Despite all the skill and heart-wrenching that Stephen Thorne brings to enlivening Nikolai Ivanov, and despite the character having been described as the Russian Hamlet, he is an empty suit, a one-note, self-described whiner.

Although the prescient existential anomie of the man could have made modern audiences identify with him, Ivanov is incessantly belaboring his one complaint: a happy, productive person a year before, he now finds himself bereft of hope and vitality, a state that baffles him since his hovering black cloud popped up out of the blue. He’d been madly in love with his wife Anna, but after five years that passion has evaporated. “The flowers come back every spring,” Anna observes. “Can’t happiness ever come back?” No such luck.
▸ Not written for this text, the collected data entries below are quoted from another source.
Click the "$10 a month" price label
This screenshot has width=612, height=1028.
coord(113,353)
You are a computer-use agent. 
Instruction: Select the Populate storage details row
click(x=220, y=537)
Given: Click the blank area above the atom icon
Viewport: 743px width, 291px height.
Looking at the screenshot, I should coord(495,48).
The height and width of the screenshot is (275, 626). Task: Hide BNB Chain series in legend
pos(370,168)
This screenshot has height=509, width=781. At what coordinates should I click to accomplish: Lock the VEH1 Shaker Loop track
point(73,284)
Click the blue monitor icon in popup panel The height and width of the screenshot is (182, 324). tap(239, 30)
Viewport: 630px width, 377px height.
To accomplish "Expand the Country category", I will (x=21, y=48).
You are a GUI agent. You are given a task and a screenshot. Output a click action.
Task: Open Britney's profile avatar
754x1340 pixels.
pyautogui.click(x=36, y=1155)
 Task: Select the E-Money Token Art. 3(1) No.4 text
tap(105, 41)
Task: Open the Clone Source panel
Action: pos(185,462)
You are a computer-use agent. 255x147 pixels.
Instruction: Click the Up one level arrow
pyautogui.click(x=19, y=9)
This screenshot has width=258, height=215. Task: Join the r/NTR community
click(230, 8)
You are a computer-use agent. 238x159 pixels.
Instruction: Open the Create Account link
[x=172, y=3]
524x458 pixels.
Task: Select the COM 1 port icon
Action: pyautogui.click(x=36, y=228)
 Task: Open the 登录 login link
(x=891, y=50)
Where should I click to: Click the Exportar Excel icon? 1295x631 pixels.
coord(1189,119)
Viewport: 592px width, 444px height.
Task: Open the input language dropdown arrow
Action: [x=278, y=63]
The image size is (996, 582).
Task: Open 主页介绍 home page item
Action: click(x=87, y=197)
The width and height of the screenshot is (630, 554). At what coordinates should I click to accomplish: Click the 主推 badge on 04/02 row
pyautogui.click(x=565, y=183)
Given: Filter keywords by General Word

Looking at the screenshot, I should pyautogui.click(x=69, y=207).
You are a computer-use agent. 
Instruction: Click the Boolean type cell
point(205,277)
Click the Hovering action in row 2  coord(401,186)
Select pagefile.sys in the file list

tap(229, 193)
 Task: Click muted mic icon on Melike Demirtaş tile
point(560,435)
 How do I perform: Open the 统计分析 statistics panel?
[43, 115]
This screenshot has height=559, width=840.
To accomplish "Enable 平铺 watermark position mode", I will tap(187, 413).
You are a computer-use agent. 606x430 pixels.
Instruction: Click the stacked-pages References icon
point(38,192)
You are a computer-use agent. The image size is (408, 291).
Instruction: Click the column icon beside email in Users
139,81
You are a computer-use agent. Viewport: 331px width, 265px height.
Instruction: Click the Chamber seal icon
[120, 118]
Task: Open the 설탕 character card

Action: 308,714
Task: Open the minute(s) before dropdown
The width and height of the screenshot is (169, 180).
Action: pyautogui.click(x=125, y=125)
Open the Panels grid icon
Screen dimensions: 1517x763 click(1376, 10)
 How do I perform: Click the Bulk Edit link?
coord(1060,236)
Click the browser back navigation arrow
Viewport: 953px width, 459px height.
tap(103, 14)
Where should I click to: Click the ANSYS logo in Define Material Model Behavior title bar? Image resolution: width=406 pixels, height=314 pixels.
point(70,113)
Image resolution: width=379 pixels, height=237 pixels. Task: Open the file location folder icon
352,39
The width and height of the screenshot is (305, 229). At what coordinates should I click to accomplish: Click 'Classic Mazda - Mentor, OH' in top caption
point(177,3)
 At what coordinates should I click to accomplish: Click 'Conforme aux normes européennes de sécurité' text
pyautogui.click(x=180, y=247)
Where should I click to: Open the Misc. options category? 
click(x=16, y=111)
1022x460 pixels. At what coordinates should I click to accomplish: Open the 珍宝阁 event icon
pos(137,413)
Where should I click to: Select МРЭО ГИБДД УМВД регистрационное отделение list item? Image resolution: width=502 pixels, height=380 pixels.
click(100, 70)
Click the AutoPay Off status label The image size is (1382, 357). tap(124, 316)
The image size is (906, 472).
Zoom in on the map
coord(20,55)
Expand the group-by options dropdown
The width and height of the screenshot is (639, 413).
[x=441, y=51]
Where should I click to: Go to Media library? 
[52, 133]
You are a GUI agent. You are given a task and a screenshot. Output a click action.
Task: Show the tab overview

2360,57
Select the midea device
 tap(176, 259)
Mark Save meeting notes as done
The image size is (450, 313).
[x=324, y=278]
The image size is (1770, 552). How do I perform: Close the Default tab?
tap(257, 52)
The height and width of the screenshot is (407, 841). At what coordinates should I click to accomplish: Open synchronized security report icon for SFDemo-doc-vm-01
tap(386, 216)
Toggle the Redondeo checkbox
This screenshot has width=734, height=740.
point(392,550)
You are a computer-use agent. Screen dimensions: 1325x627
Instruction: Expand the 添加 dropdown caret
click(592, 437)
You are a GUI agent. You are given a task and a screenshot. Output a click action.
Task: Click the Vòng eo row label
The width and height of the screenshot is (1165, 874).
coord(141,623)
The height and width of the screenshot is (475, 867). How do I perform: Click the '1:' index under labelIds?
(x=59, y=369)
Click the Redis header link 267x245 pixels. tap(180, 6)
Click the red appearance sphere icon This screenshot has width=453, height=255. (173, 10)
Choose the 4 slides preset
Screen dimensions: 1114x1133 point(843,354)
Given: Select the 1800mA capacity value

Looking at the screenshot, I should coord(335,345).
And he’s broke, having neglected his estate, not able to pay a workman until the next rents come in. He married a Jewish wife, and everyone thinks that he did so because her parents were rich, not expecting that they would disown her for converting. His doctor and seeming friend, Yevgeny (Richard Williams), accuses him of “soulless egotism,” although he has the character flaw of preening self-righteousness, unfailingly citing his virtue when those around him prove less saintly. (We know who eventually turns hypocrite, don’t we?) Ivanov’s social circle is equally dispirited, though not despondent: someone observes how bored they are more frequently than kids in the backseat on a long trip.

Did I mention that this is a comedy? Really. The opening ensemble entrance and many of the musical interludes burst with festivity. Ivanov’s estate manager, Misha (Joe Wilson, Jr.), is a joyful sort from the first scene, and the life of a later dull party from the moment he enters. He’s also above-and-beyond loyal to his boss, offering to marry an ugly local rich widow and split the dowry. That widow is Martha Babakina, and Angela Brazil is unrecognizably horsey with a buck-teeth rig — and very funny, playing her like a giddy schoolgirl whenever Ivanov’s fun-loving uncle, Count Matvey Shabelsky (Fred Sullivan, Jr.), jokingly flirts with her.

One of the people that Ivanov owes money to is Zinaida Lebedev (Anne Scurria), who is such a cheapskate that at a get-together she’s holding she grabs up all the vodka bottles as soon as guests leave the room for a minute. She is the wealthy wife of an influential man in the community, Pasha (Timothy Crowe), the president of the county council. Crowe has a delightfully anguished and embarrassed scene when at the insistence of his wife he has to beg Ivanov to start repaying her.